MENTIR tel est leur rôle, puisqu'il s'agit, en toutes situations mettant en péril le statu quo de la domination, de dissimuler qu'elle est au centre de tous les désastres.

Ainsi parle-t-on aujourd'hui d'un débat sur le nucléaire, à la faveur de ce qui se passe au Japon. Mais c'est d'abord là une manière de ne rien dire de ce que le Japon est ici le paradigme même de l'attitude des pouvoirs en place par rapport à ce mode de production de l'énergie.

Ayant le premier servi de cobaye de la puissance de feu de la bombe - il s'agissait de faire la démonstration, in vivo, de cette puissance afin qu'elle devienne dissuasive -  voici ce pays engagé dans une sorte de course-poursuite avec son bourreau, voulant lui prouver qu'il ne lui cède en rien en matière de connerie, adoptant en tout son mode de vie, au mépris de ce qu'il fut, culturellement, au mépris de sa situation géographique si singulière - au carrefour de quatre plaques tectoniques -, mais avec toute sa culture précisément, forgée par cette situation de conflit permanent avec les forces de la nature, comme militairement.

Aussi bien la situation actuelle du Japon permet-elle de mettre en pleine lumière le véritable enjeu du nucléaire : celui de garantir un mode de vie, c'est-à-dire celui produit par le ce mode si particulier de production qu'est le capitalisme. Le capitalisme, comme mode de production d'une existence toute entière tournée vers le confinement, le chacun chez soi, la séparation en un mot, a besoin du nucléaire comme son instrument fondé sur la séparation des pouvoirs, avec ses modes militarisés et son secret-défense.

Ce qui est au cœur de toutes les situations concernant le risque nucléaire est précisément le secret-défense : rien ne doit filtrer de ce qui se trame au cœur de cette industrie, et les peuples -  "souverains" - se trouvent, de fait, soumis à ne rien savoir et à devoir subir les conséquences de décisions prises par d'autres dans le plus grand secret et, soi-disant, pour le bien des peuples.

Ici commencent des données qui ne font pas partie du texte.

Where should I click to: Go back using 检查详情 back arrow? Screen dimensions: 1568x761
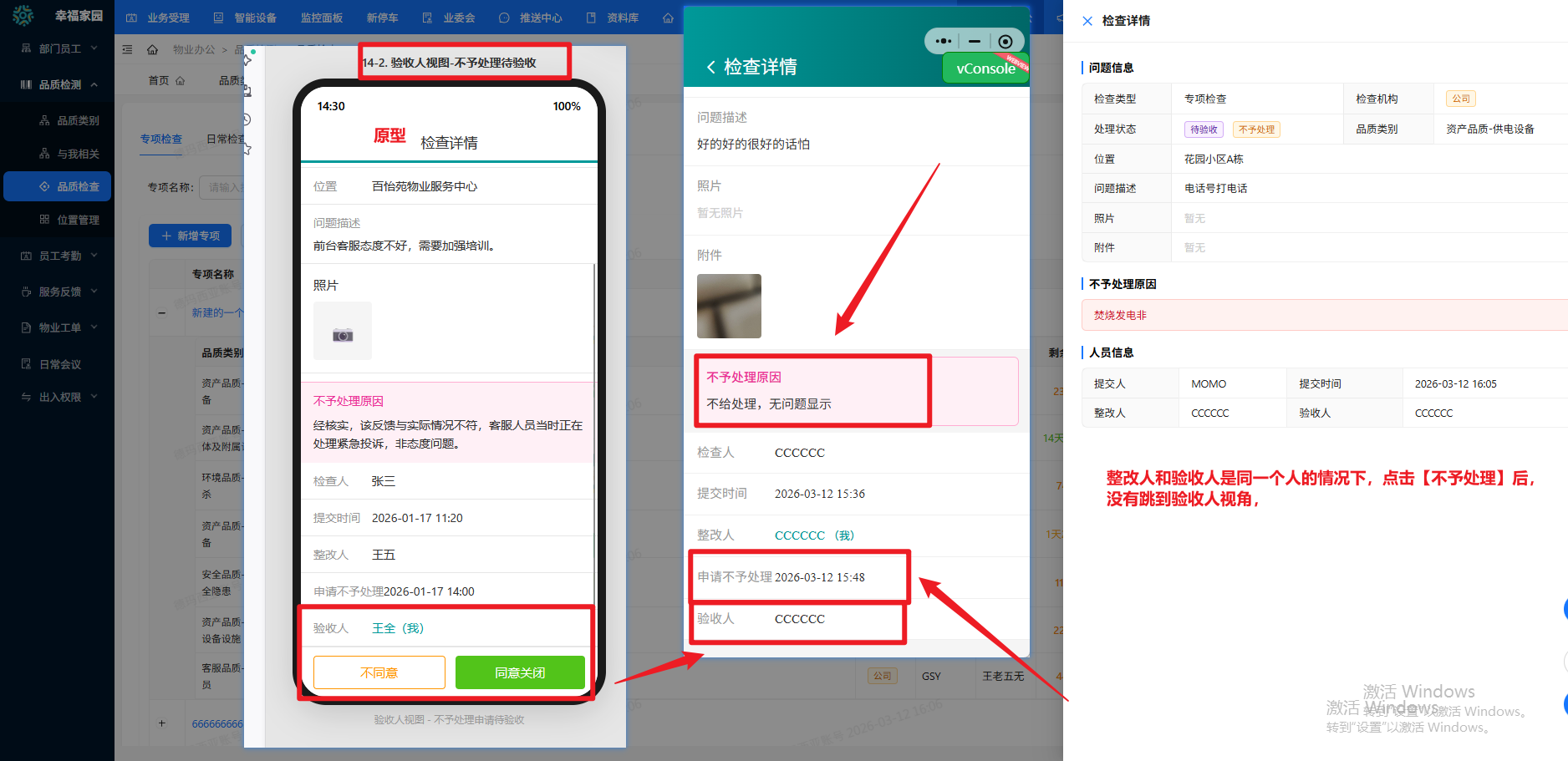710,67
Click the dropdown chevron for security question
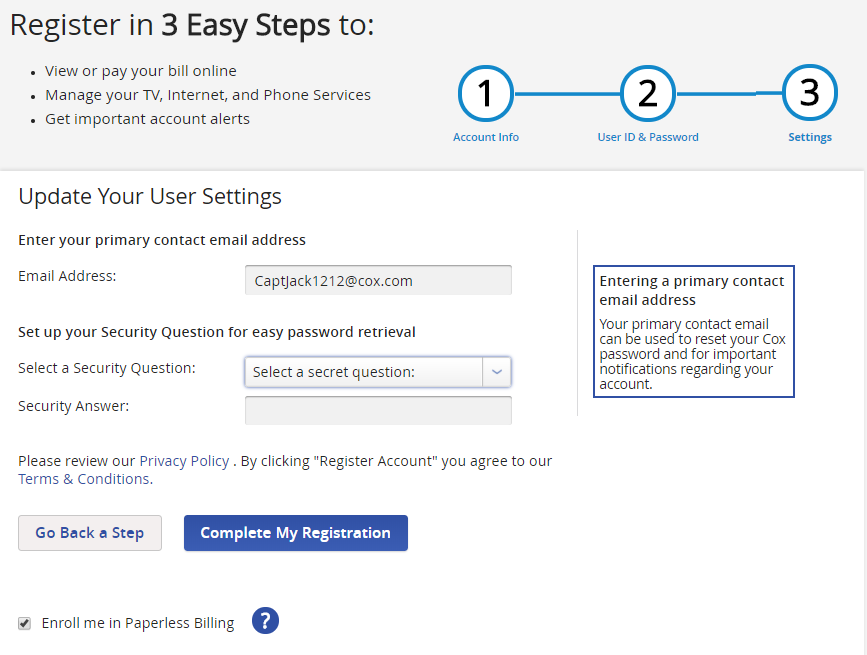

En fait de bien des peuples, les voici à nouveau placés tels ces peuples de la préhistoire, devant le feu de forêt qui gagne et ravage tout sans contrôle aucun possible, à devoir prier devant le courroux de ces forces incompréhensibles et terrifiantes; cela alors même que la puissance de feu du nucléaire n'est un besoin réel que pour l'industrie c'est-à-dire la production de cette vie de merde, pour l'éclairage démentiel de ces mégalopoles que les besoins de l'industrie, ici encore, ont nécessité, pour ces néons publicitaires et ces démonstrations de la puissance marchande à produire des "lumières" en tout point du globe, pour alimenter ses générateurs démentiels, tels celui du CERN, entre autres, ou ces trains à grande vitesse ne menant nulle part ailleurs que devant un autre écran, un autre supermarché, une autre machine à laver ... mais plus vite.

 

Les images des ravages du Japon sont d'abord, à cet égard, le reflet de l'accumulation capitaliste du rien. Le voici, ce rien, en ses millions d'objets de l'industrie projetés les uns contre les autres - objets tous plus inutiles et sans âme les uns que les autres, au premier rang desquels les automobiles -, enfouissant dans leur tourmente les milliers de vie prises dans la nasse, comme le sont aujourd'hui, et chaque jour, les poissons de l'océan dans les filets de la pêche intensive qui jette sur ses quais des milliards de poissons que nul ne consommera. Le mépris de la vie ici brusquement condensé.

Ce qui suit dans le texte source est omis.